Jared Diamond is many things: a biologist, a physiologist, an evolutionary psychologist, a geographer, and an ornithologist who once worked with the great evolutionary biologist Ernst Mayr and published academic papers about my favorite feathered creature, the bowerbird. Guns, Germs, and Steel is the book that made Diamond famous, but his best book is his first, The Third Chimpanzee, which is short and presents something of a map for this trilogy: Why Is Sex Fun? (his second book), Guns (third), and Collapse (fourth). Diamond's latest book, The World Until Yesterday, lacks what we find in the first four: a theory.

Guns, for example, opens with a New Guinean asking the author this memorable question: "Why is it that you white people developed so much cargo and brought it to New Guinea, but we black people had little cargo of our own?" Meaning, why do Westerners have more inventions, tools, equipment, products, and devices than Melanesians. Both are the same animal—humans—and both have the same intellectual and linguistic capacities. And yet, one has much more stuff—cargo—than the other. Diamond answered this difficult question with a bold theory: It has to do with the shape or orientation of the continents. Europe and Asia have a horizontal orientation of axes, whereas South America and Africa are vertical. The consequence of a horizontal axis is a more or less uniform climate, and this made East/West exchanges of ideas, innovations, inventions, animals, and crops relatively easy. North/South exchanges, on the other hand, were slowed or entirely blocked by the variety of climates (desert, rainforest, savanna) that characterize a vertical continent. This theory rewarded the reader with lots of interesting and even surprising explanations.

The World Until Yesterday opens with a scene at an airport—there are screeners for x-raying luggage, conveyor belts, check-in counters, computers, ATMs, people talking on cellphones, pilots walking with flight attendants, police officers, and so on. This could be any airport in Europe or the United States, but it's in Papua New Guinea, and the pilots, flight attendants, law officers, and counter clerks are the grandchildren or even children of people whose leading technologies had not advanced beyond stones, bows, and arrows. Diamond then compares the scene at the modern airport with the photographs taken of New Guinea's Highlanders in 1931: "In those photographs, the Highlanders who had been living for millennia in relative isolation with limited knowledge of an outside world, stare in horror at their first sight of the Europeans."

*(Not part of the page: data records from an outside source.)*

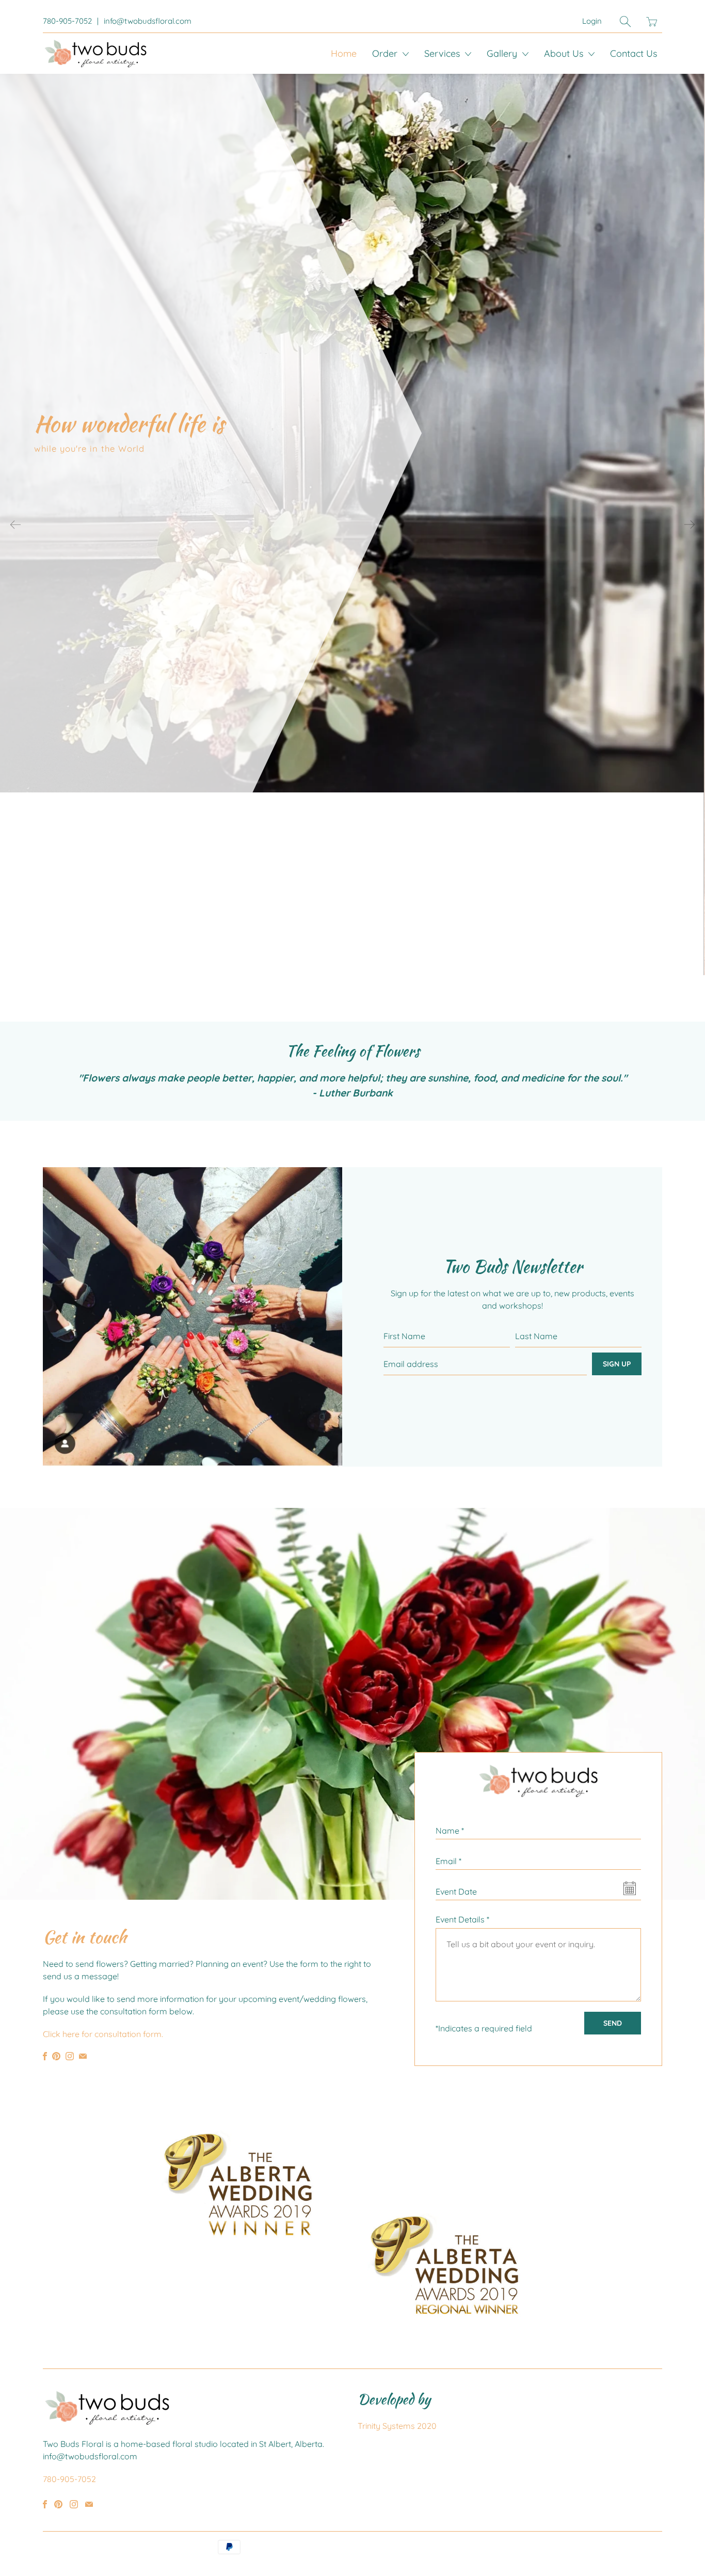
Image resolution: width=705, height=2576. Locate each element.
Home (344, 53)
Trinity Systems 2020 (397, 2426)
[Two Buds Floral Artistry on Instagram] (70, 2056)
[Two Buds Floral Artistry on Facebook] (45, 2056)
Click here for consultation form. (103, 2034)
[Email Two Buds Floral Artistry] (83, 2056)
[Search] (625, 21)
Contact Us (633, 53)
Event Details (462, 1919)
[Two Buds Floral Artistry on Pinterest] (56, 2056)
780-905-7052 (67, 21)
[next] (689, 524)
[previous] (15, 524)
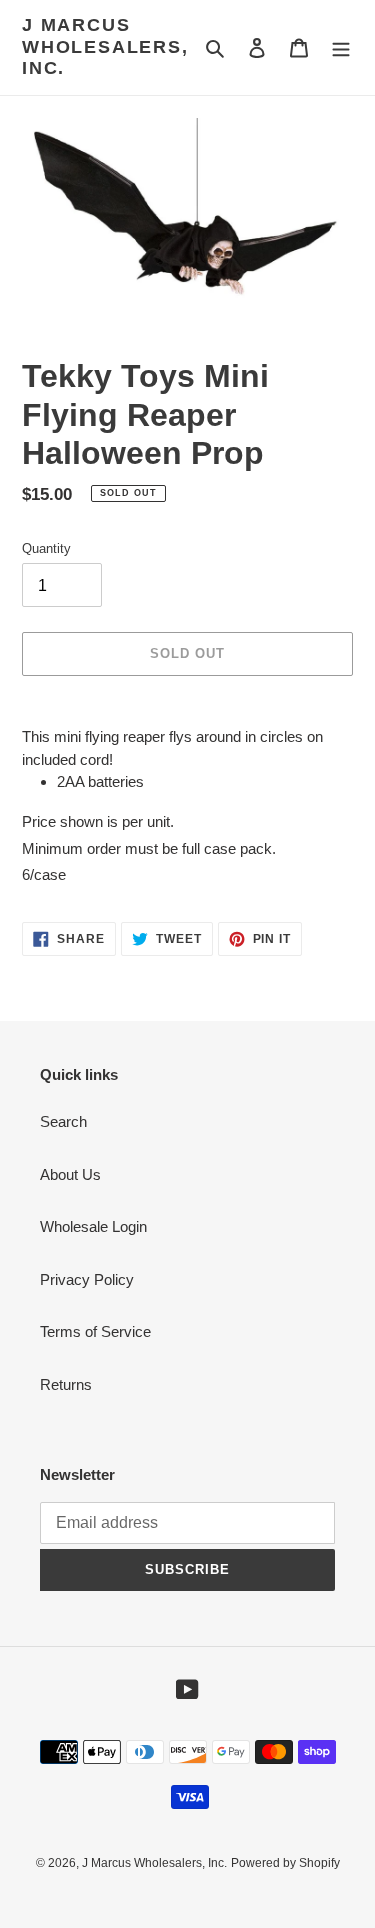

The question Diamond seems to be on the verge of asking sounds similar to the one at the opening of Guns: How is it possible that, within a generation or two, a society can go from grass skirts to mastering information technologies and air transportation? But Diamond doesn't ask this question, which, in any case, doesn't require a grand theory to answer: New Guineans are humans, and the Western technologies to which they have quickly adopted were designed by and for humans. Diamond asks instead: Are there things that we hypercivilized humans can learn from our vanishing primitive past? If so, what are they? His book then goes on and on about the good and bad things, pluses and minuses of this and that traditional way of life. None of the information is new, and much of it is pushed by every evolutionary psychologist you've ever heard of. Diamond even spends a lot of energy explaining a fact that evolutionary psychology loves to no end: Statistically speaking, primitive people are more violent than civilized people.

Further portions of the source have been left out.